The Xurrent API attempts to return appropriate HTTP status codes for every request.

200 OK - Success!

 $ curl https://api.4me.com/v1/me
status: 200 OK
content-type: application/json; charset=utf-8

204 No Content - Success, no data to return

 $ curl https://api.4me.com/v1/me
status: 200 OK
content-type: application/json; charset=utf-8

304 Not Modified - There was no new data to return

 $ curl -H 'Etag: 1234567890' https://api.4me.com/v1/me
status: 304 Not Modified
content-type: application/json; charset=utf-8

400 Bad Request - Incorrect parameter values or syntax error in JSON

 $ curl -i https://api.4me.com/v1/cis?per_page=-10
status: 400 Bad Request
content-type: application/json; charset=utf-8
{
  "message": "Parameter 'per_page' cannot be less than 1"
}

401 Unauthorized - Invalid or missing authentication credentials

 $ curl -i -u "user:invalid" https://api.4me.com/v1/me
status: 401 Unauthorized
content-type: application/json; charset=utf-8
{
  "message": "Unauthorized"
}

403 Forbidden - Access to resource is not allowed with current credentials

 $ curl -i https://api.4me.com/v1/people/1
status: 403 Forbidden
content-type: application/json; charset=utf-8
{
  "message": "Forbidden"
}

404 Not Found - The URI is invalid or the resource requested does not exist

 $ curl -i https://api.4me.com/v1/me_too
status: 404 Not Found
content-type: application/json; charset=utf-8
{
  "message": "Not Found"
}

406 Not Acceptable - URI is known but does not accept JSON API requests

 $ curl -i https://api.4me.com/v1/account/billing
status: 406 Not Acceptable
content-type: application/json; charset=utf-8
{
  "message": "Not Acceptable"
}

422 Unprocessable Entity - Semantic error in provided data

 $ curl -i -X POST -F impact=medium https://api.4me.com/v1/requests
status: 422 Unprocessable Entity
content-type: application/json; charset=utf-8
{
  "message": "Validation Failed",
  "errors": [
    [
      "subject",
      "Subject can't be blank"
    ],
    [
      "category",
      "Category can't be blank"
    ]
  ]
}

The validation errors are tuples with the field name and a localized error message. Note that a single field may yield multiple validation errors.

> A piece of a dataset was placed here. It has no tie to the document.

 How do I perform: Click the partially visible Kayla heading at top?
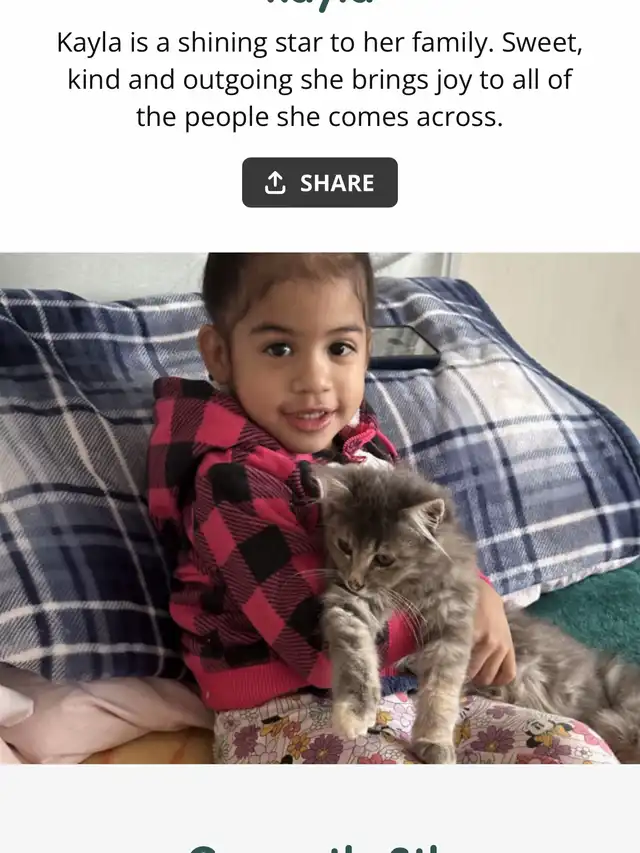coord(319,3)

429 Too Many Requests - Rate Limit Exceeded

status: 429 Too Many Requests
content-type: application/json; charset=utf-8
x-ratelimit-limit: 3600
x-ratelimit-remaining: 0
x-ratelimit-reset: 1533873527
retry-after: 30
{
  "message": "Too Many Requests",
  "documentation_url": "https://developer.xurrent.com/v1/#rate-limiting"
}

500 Internal Server Error - Something is broken. The Xurrent team should investigate.

status: 500 Internal Server Error
content-type: application/json; charset=utf-8
{
  "message": "Internal Server Error"
}

502 Bad Gateway - Xurrent is down or being upgraded

status: 502 Bad Gateway
content-type: application/json; charset=utf-8
{
  "message": "Bad Gateway"
}

503 Service Unavailable - The Xurrent servers are up, but overloaded with requests. Try again later.

status: 503 Service Unavailable
content-type: application/json; charset=utf-8
{
  "message": "Service Unavailable"
}

504 Gateway timeout - The Xurrent servers are up, but the request could not be serviced due to some failure at Xurrent. Try again later.

status: 504 Gateway timeout
content-type: application/json; charset=utf-8
{
  "message": "Gateway timeout"
}

If you see an error response which is not listed in the above table, then fall back to the HTTP status code in order to determine the best way to address the error.